> **Given records**:

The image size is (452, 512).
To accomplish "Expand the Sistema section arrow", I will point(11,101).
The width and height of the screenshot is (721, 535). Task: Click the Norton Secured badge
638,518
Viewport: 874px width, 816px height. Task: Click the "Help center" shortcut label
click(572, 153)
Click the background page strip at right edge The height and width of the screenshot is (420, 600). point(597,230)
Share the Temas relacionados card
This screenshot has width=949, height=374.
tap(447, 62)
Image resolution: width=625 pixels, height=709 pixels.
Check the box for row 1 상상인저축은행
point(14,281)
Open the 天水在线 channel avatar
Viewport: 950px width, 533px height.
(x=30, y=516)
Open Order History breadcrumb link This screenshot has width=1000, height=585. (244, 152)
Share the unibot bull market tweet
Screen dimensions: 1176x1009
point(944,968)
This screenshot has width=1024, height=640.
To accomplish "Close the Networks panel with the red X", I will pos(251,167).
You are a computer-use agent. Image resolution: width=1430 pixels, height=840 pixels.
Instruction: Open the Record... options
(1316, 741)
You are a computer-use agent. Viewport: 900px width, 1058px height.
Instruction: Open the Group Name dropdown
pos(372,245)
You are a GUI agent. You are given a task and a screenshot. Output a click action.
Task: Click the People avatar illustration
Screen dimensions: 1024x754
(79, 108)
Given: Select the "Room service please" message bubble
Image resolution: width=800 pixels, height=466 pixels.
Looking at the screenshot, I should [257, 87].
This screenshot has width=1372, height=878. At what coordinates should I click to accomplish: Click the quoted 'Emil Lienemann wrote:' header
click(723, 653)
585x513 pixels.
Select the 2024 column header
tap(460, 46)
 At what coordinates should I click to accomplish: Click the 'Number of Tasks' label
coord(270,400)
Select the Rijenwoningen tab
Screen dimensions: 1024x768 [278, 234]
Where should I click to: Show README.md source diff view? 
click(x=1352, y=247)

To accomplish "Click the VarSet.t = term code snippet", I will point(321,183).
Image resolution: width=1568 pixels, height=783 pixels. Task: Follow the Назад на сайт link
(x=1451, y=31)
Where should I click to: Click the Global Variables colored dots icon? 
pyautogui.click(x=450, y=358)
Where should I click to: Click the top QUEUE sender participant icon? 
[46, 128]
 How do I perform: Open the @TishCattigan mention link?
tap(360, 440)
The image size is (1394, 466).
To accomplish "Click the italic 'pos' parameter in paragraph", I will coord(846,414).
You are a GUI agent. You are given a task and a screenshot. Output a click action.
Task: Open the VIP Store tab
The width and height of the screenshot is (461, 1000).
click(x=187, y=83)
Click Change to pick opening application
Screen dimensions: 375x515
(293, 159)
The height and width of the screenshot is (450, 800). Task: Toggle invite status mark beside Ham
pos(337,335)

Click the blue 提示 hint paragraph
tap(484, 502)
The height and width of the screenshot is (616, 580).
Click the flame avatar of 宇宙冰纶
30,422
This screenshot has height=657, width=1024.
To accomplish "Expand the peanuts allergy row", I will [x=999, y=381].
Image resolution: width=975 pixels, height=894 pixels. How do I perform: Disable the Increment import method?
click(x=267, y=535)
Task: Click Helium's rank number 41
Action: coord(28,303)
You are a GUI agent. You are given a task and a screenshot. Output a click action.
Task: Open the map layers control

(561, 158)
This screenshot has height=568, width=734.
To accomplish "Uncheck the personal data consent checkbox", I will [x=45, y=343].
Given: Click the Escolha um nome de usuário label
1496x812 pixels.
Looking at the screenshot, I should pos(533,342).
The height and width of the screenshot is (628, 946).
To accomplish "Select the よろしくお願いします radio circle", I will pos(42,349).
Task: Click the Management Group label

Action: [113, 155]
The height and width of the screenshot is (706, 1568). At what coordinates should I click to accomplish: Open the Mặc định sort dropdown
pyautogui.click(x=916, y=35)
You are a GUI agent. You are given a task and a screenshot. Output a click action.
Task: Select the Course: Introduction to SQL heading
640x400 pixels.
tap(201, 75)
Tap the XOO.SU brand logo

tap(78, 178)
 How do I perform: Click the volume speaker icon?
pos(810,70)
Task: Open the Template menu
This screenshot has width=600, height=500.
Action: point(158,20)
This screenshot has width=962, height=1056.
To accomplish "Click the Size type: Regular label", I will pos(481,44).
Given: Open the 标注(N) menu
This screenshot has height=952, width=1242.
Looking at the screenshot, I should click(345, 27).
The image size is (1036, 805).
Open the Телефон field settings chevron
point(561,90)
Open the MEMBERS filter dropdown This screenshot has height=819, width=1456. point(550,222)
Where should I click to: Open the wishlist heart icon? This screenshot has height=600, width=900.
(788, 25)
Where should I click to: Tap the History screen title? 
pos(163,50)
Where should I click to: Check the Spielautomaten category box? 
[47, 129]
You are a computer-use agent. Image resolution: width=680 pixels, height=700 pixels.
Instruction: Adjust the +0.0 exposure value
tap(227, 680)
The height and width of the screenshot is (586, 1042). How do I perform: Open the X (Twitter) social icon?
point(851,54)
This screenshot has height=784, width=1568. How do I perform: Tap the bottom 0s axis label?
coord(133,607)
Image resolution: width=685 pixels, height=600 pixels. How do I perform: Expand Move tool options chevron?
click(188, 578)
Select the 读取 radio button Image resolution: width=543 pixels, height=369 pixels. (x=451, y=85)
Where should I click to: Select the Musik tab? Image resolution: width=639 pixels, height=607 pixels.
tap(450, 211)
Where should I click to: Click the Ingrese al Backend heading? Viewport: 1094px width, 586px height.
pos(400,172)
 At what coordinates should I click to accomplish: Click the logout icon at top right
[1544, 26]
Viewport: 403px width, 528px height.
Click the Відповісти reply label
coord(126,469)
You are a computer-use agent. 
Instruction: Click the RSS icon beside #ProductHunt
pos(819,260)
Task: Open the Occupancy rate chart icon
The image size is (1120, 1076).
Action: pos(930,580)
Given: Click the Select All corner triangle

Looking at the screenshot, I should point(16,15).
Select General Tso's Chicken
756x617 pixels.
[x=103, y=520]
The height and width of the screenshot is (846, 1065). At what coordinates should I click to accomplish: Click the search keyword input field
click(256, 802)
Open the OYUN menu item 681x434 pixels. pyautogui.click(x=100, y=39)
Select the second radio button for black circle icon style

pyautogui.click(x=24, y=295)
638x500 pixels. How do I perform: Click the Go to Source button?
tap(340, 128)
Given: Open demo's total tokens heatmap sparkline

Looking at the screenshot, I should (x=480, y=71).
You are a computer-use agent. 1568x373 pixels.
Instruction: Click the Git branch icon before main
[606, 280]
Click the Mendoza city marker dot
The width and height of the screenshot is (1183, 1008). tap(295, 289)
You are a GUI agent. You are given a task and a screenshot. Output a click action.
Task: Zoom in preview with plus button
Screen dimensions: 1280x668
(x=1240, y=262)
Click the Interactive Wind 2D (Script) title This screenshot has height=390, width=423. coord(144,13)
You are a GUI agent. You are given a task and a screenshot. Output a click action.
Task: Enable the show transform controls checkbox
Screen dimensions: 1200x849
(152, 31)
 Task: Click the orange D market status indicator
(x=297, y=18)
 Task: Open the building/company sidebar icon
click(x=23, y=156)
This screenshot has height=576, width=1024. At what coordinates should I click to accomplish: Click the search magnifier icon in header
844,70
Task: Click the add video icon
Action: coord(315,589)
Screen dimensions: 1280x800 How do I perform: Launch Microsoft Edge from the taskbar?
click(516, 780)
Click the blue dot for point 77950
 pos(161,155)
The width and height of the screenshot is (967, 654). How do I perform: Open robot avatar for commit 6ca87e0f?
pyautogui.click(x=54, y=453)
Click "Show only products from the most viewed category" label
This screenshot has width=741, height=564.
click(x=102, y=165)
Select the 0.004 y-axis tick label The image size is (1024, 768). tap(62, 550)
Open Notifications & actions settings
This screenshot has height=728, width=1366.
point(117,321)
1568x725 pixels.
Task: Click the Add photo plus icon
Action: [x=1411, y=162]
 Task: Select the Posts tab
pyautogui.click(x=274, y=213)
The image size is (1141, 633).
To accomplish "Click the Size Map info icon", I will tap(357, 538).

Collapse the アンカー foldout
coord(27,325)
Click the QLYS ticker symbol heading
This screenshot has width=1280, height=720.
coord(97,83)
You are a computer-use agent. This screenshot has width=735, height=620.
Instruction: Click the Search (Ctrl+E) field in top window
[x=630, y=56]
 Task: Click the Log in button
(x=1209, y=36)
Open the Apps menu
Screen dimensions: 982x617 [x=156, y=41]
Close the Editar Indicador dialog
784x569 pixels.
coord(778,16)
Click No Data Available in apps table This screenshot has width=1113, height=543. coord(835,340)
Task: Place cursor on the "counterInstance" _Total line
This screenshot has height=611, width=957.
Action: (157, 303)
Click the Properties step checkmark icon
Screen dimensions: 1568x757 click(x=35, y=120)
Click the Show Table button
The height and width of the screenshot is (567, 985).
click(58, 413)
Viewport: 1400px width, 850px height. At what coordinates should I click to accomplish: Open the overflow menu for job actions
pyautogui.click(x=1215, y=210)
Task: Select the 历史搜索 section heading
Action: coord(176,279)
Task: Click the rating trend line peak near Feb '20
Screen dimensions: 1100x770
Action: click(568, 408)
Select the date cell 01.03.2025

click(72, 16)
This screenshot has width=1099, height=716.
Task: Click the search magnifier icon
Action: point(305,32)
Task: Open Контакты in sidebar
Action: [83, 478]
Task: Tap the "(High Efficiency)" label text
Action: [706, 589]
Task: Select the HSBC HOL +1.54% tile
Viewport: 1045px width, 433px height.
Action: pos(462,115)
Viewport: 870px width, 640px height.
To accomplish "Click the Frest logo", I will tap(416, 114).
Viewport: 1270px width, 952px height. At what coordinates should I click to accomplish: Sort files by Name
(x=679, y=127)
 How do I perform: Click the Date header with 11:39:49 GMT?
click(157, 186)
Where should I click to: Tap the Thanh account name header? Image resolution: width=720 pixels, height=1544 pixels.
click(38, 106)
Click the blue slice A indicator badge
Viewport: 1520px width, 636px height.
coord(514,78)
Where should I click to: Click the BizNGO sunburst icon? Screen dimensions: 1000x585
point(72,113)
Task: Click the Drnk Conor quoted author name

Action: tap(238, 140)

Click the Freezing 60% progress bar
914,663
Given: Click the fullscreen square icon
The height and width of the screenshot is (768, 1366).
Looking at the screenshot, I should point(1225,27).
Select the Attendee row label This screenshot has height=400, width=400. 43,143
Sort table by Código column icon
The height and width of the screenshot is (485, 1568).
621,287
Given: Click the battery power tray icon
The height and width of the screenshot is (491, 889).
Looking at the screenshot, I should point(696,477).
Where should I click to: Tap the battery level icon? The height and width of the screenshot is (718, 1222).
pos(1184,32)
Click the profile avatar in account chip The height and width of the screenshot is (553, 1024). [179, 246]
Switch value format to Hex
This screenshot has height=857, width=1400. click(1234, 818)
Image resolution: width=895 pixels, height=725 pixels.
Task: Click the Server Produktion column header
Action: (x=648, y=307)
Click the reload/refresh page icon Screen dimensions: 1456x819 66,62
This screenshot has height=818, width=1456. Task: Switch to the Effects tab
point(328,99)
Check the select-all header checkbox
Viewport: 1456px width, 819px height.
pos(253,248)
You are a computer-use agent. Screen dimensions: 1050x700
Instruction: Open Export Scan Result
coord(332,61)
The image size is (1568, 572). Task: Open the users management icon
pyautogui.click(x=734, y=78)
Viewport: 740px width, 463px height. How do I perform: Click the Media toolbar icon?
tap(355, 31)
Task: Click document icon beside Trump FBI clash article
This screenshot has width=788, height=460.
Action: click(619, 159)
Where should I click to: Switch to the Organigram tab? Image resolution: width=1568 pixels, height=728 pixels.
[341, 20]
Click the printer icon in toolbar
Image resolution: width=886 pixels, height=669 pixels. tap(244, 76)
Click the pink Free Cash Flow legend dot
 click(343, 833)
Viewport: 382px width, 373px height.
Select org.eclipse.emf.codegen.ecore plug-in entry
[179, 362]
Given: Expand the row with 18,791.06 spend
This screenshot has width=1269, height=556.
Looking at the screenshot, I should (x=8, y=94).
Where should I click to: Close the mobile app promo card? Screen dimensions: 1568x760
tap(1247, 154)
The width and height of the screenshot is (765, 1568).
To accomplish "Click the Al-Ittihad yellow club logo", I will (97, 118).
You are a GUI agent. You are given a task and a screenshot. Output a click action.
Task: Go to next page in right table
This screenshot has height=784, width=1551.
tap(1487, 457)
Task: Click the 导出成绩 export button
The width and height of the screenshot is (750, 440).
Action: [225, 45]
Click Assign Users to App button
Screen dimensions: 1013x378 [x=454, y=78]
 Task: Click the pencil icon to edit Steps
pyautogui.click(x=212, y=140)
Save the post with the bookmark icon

> **Work required**: Your reply should be one number: the count of lines above that hold the word "computer".

> **Result of the exercise**: 7